Both manufacturing and services sector activity in September moderated from record highs in August but factory production growth outpaced services activity, S&P said. The flash manufacturing PMI eased to 58.5 in September from 59.3 a month ago and the flash services PMI moderated to 61.6 from 62.9 in August.
New business intakes, private sector output, employment, and exports all rose at a weaker pace compared with the previous month, S&P Global, which compiles the PMI, said. A PMI reading of more than 50 denotes expansion in activity from the previous month, while a print below 50 indicates contraction.
"The imposition of the 50% tariff rate by the US on India likely resulted in a slower rise in new export orders over Aug-Sep," Pranjul Bhandari, chief India economist at HSBC, said in the release. "This comes on the back of strong frontloading of exports to the US since early-2025."
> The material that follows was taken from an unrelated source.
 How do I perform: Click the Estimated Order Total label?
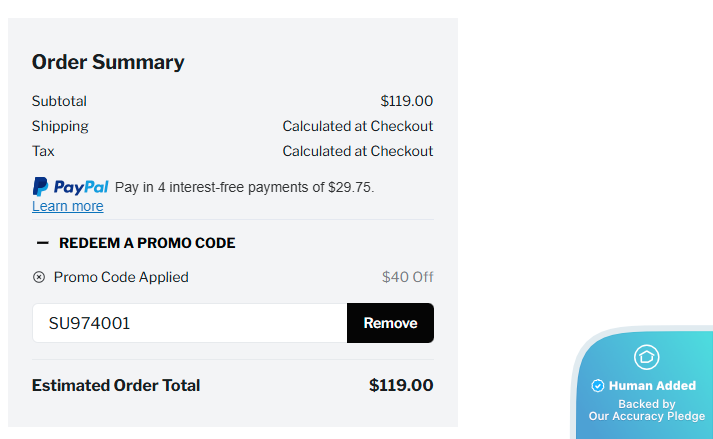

Several companies surveyed by S&P Global said demand conditions remained favourable, but others pointed out that competitive pressures hurt new orders in September. New domestic orders rose for the last two months, S&P Global said, likely on the back of announcements of lower GST rates.
International sales trends diverged across the manufacturing and services sectors. In the services sector, export growth slowed to the joint-weakest since March, while it picked up at manufacturing firms, S&P Global said. "Subsequently, aggregate new export order volumes increased at the softest pace in six months."
The rate of job growth moderated from August across both the manufacturing and service sectors. The vast majority of survey participants reported having sufficient labour for current requirements, S&P Global said.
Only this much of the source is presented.